This opinion piece is over 4 years old
 

Frances Sutton shares the accessibility innovations at this year's Edinburgh International Book Festival

The Edinburgh International Book Festival is the largest public celebration of the written word in the world, welcoming over 900 authors from 55 countries to Charlotte Square Gardens this August. Over the 18 days of the Festival 260,000 visitors enjoyed over 800 stimulating events, discussions, readings and conversations, or just relaxed in the bookshops, cafes and gardens.

The Book Festival has always worked hard to design a Festival that is accessible to all our visitors. We create our magical festival village from scratch each year, so certain elements of our accessibility were relatively easy to achieve – fully ramped access across the site, into all venues, bookshops and toilets. Level wooden walkways, which were covered, protected all our visitors and staff from the occasionally inclement weather, enabled access to all areas of Charlotte Square Gardens, wheelchairs could be borrowed free of charge, and all our staff underwent access training and were always on hand to assist when needed.

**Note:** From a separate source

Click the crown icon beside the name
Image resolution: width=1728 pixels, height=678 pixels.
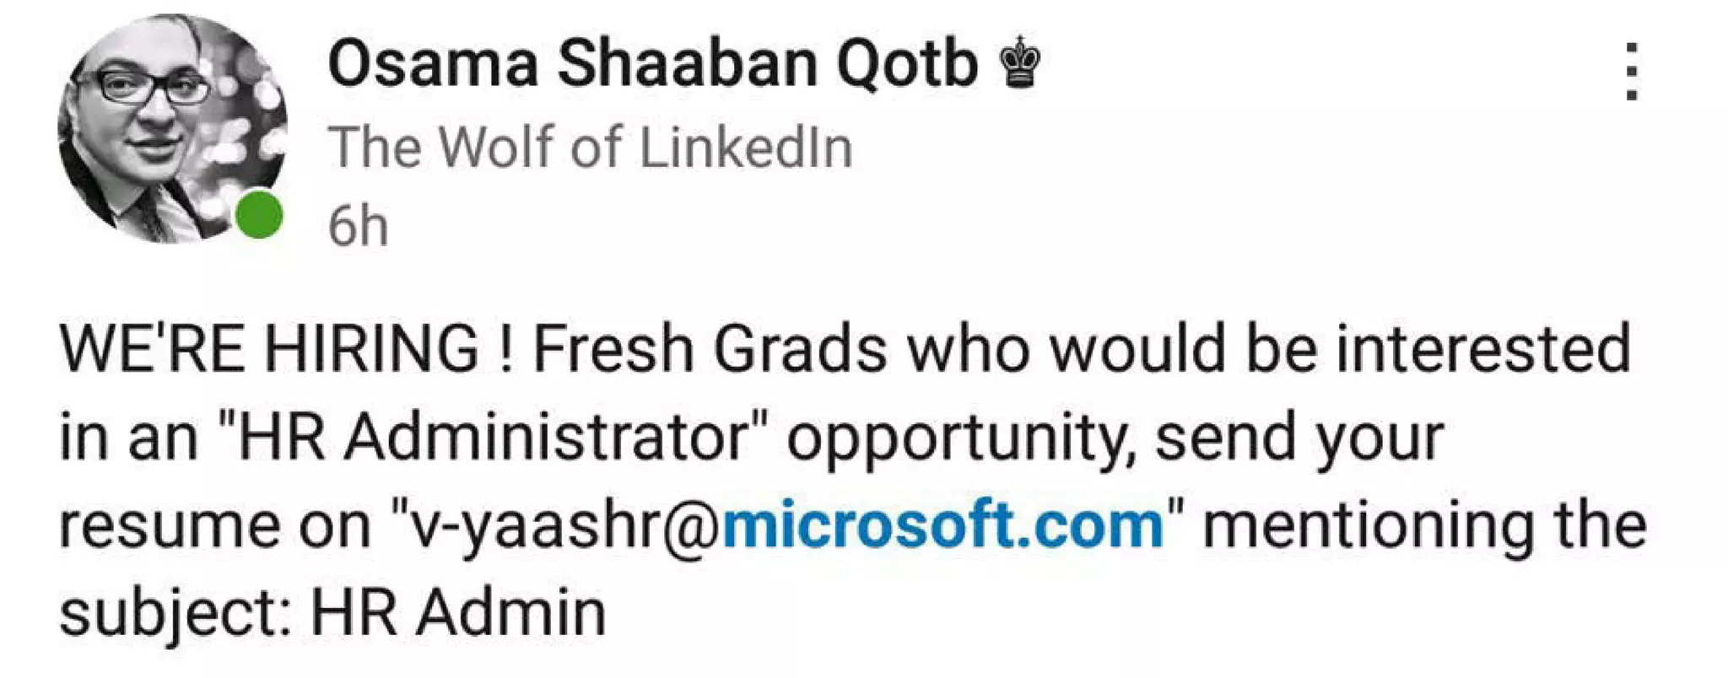pyautogui.click(x=1019, y=62)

However, creating an accessible and inclusive festival goes much further than ramps and level walkways. With the help of players from People’s Postcode Lottery this year we were able to include many new innovations such as a Changing Places Toilet, more BSL interpreted events, more screen captioned events, events in the programme specially designed for adults and children with learning disabilities, an Additional Needs badge and an easy-read access guide to the festival.

Frances Sutton
Frances Sutton

Infra-red hearing systems were available in almost all theatres and hearing receivers and earphones could be borrowed from the Information Desk in the entrance tent. We scheduled some British Sign Language (BSL) performances in advance in the adult and children’s programme however we also operated an ‘on demand’ service. Anyone could request a BSL interpreter for any event in the programme and we did our best to provide one. A number of events were also live captioned. Captions appeared on the venue screen over the centre of the stage and were visible from all areas of the theatres. In total this year 22 events were BSL interpreted, 11 were live captioned and three were designed to be suitable for people of any age with severe or multiple learning disabilities.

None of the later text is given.